İki savaş arası Almanya'ya dair algımızın Nazizmden kaçan, II. Dünya Savaşı ve diktatörlük travmalarını üzerinde taşıyan bir tarihçi kuşağı tarafından belirlendiğine dikkat çeken ve yakın tarihli bazı araştırmalar sayesinde Almanya'nın ilk demokratik cumhuriyetine yönelik olumsuz ve karamsar tablonun biraz olsun hafiflediğini söyleyen Storer, dönemin olumsuzluklarının yanı sıra şunların da göz önünde bulundurulmasının daha doğru olduğunu savunuyor:
1-) Weimar Cumhuriyeti, Britanya, Fransa ve ABD'den önce kadınlara eşit oy hakkı tanıdı ve 1920'lerin ortalarında yerleşik demokrasilerden çok daha fazla kadın parlamentere sahipti.
2-) Eşcinselliği yasaklayan yasa neredeyse kaldırılıyordu.
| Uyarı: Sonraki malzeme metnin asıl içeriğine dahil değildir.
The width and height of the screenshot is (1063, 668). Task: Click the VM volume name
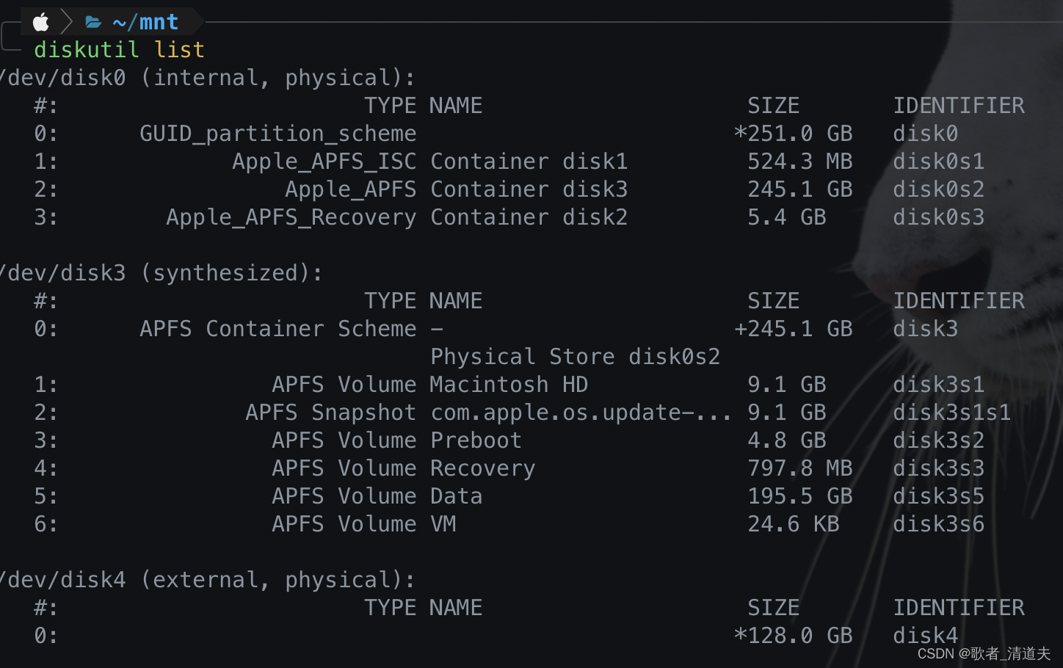pos(443,524)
Avrupa'nın birçok yerinden eşcinselin, o dönem daha özgür oldukları Almanya'ya taşınması bunun kanıtı.
3-) Ayrıca Weimar Cumhuriyeti rakipsiz bir bilimsel ve sanatsal güce sahipti; kuramsal fizik ve felsefe alanında geliştirilen yeni kuramlar insanlığa büyük fayda sağladılar.
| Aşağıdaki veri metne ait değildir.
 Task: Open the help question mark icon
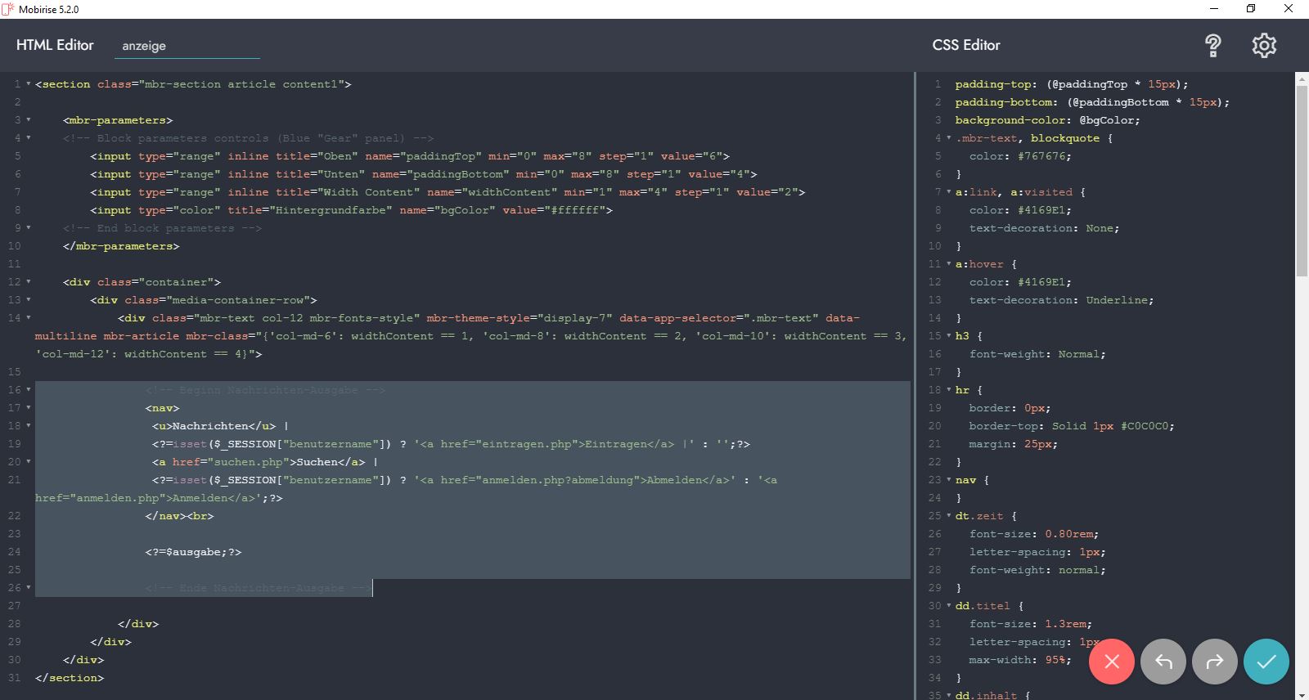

4-) Weimar Cumhuriyeti, son derece etkili yeni müzik, mimari ve görsel sanat tarzları da sağladı. Dönemin Alman sineması Hollywood'la yarışıyordu ve sinemanın bir sanat biçimine dönüşmesine yardımcı olan, teknik ve biçimsel yenilikler getirdi.